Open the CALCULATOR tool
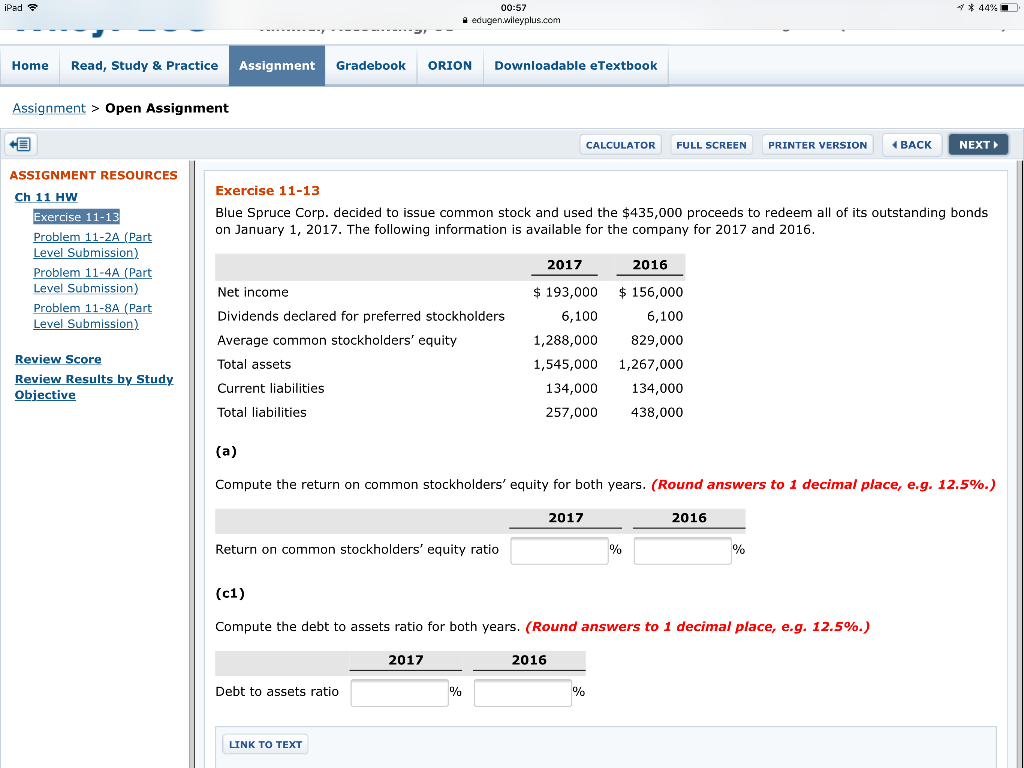The height and width of the screenshot is (768, 1024). (620, 144)
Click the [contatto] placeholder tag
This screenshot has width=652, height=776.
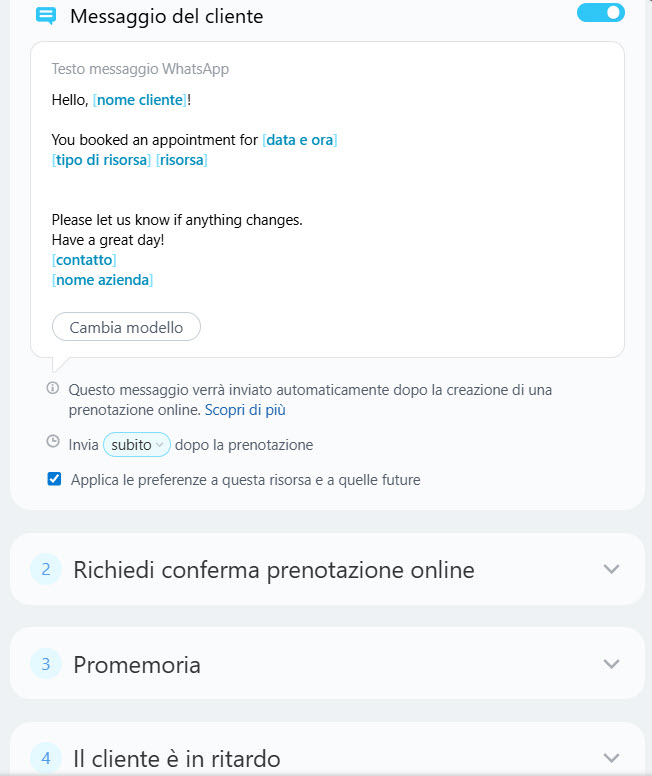pos(84,260)
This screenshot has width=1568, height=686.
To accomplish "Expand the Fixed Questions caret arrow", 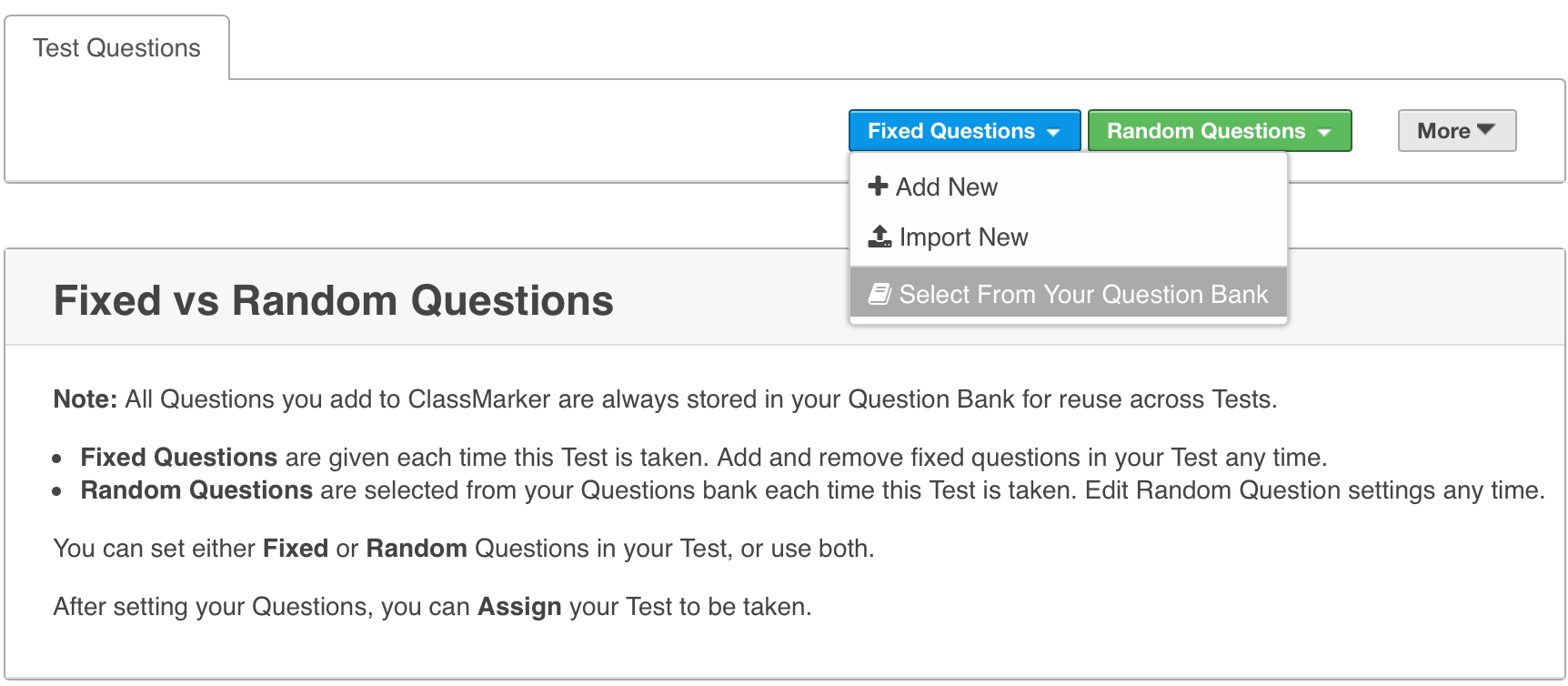I will click(x=1053, y=132).
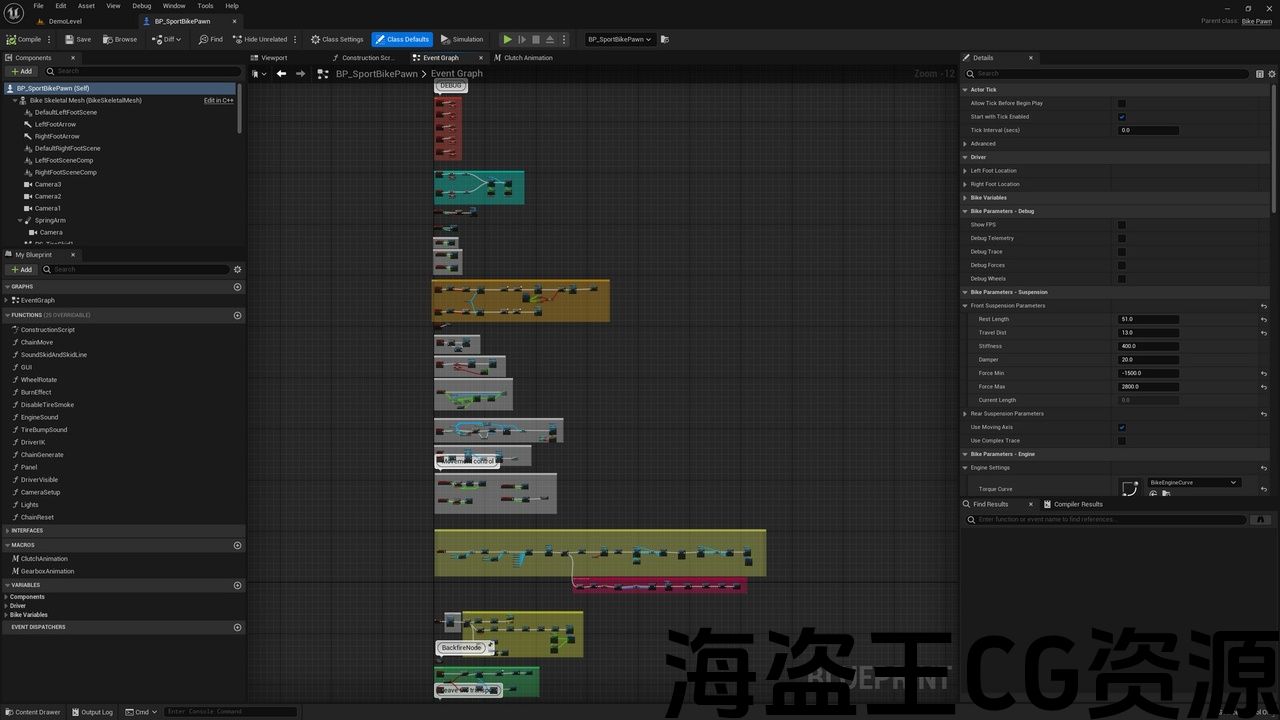Click the Find magnifier tool
1280x720 pixels.
click(211, 40)
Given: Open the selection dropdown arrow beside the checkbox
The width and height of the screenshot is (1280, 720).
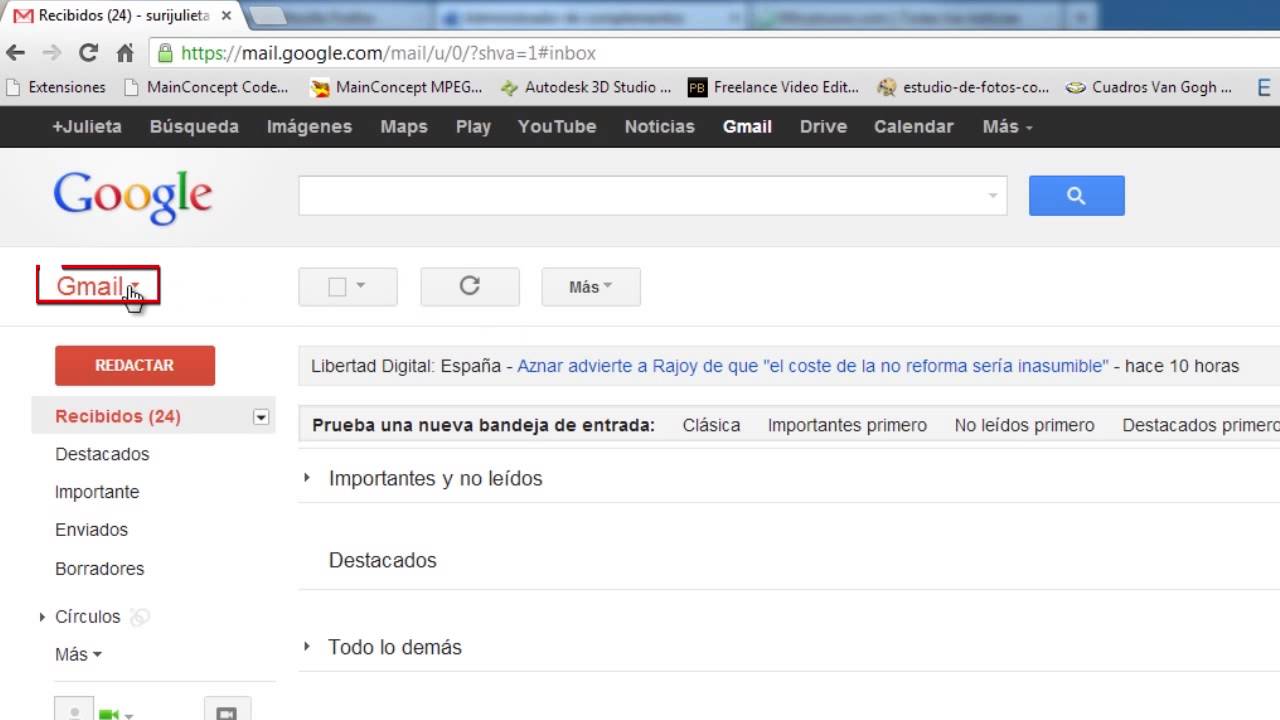Looking at the screenshot, I should (362, 286).
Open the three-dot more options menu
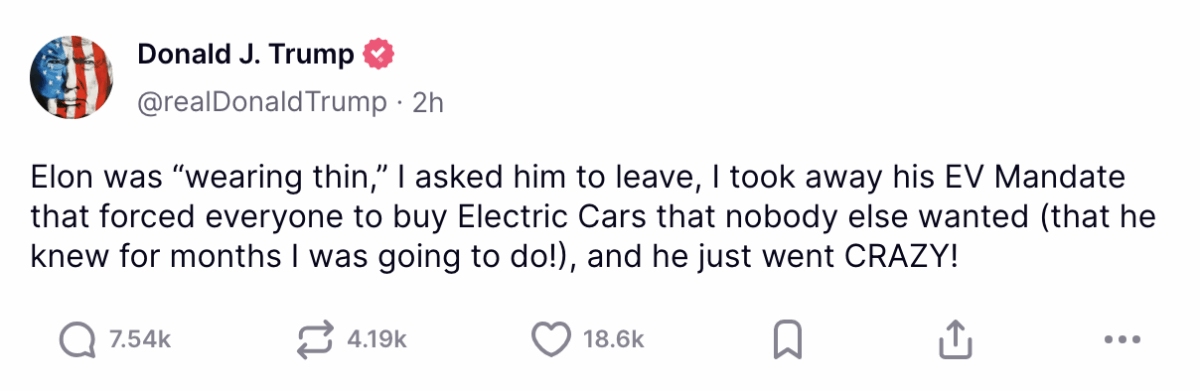Screen dimensions: 1200x391 (1123, 340)
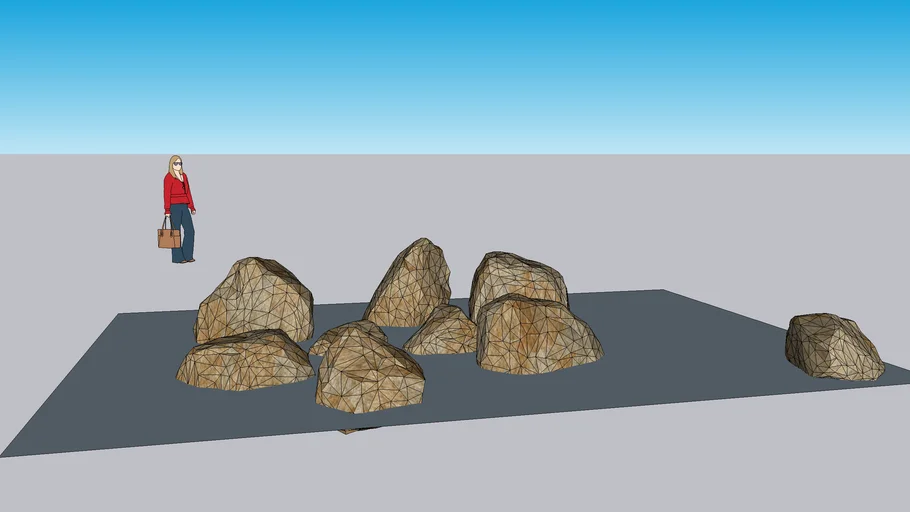The image size is (910, 512).
Task: Click the low flat rock at front left
Action: pos(244,361)
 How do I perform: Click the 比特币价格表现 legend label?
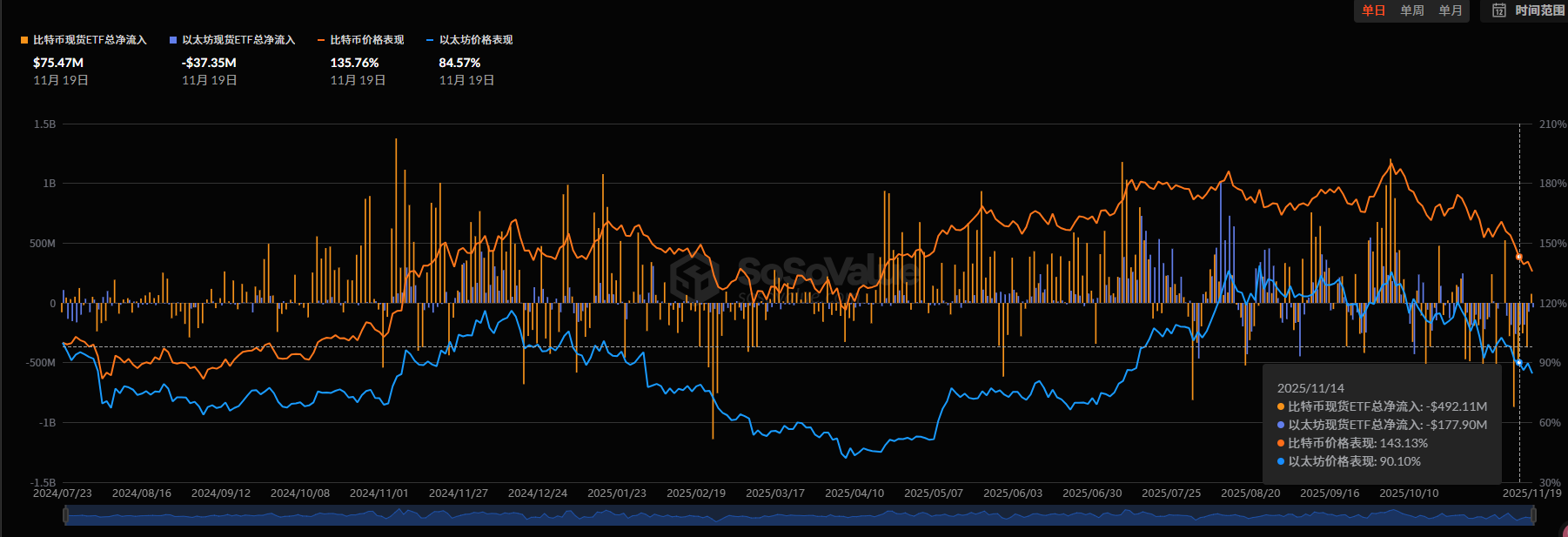coord(367,40)
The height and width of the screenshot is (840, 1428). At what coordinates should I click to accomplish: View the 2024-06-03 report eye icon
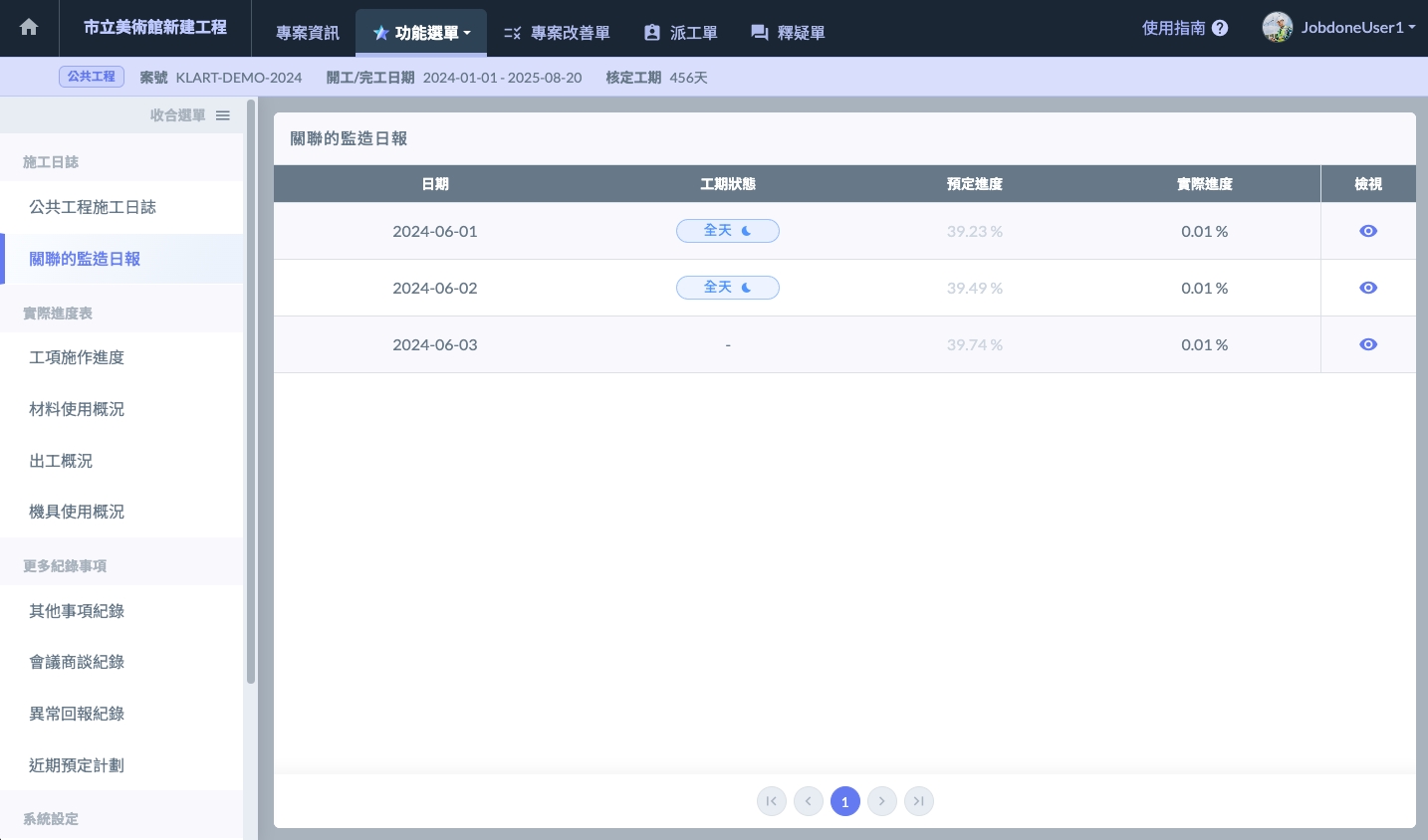tap(1368, 344)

• What is needed: The line containing "How do I perform: Click" marks the start: set down exactly that line and every line after it through the last line of the data, without any pictures.

• Written solution:
 How do I perform: Click the 比特币价格表现 legend label?
coord(367,40)
The height and width of the screenshot is (840, 1428). At what coordinates should I click to accomplish: View the 2024-06-03 report eye icon
tap(1368, 344)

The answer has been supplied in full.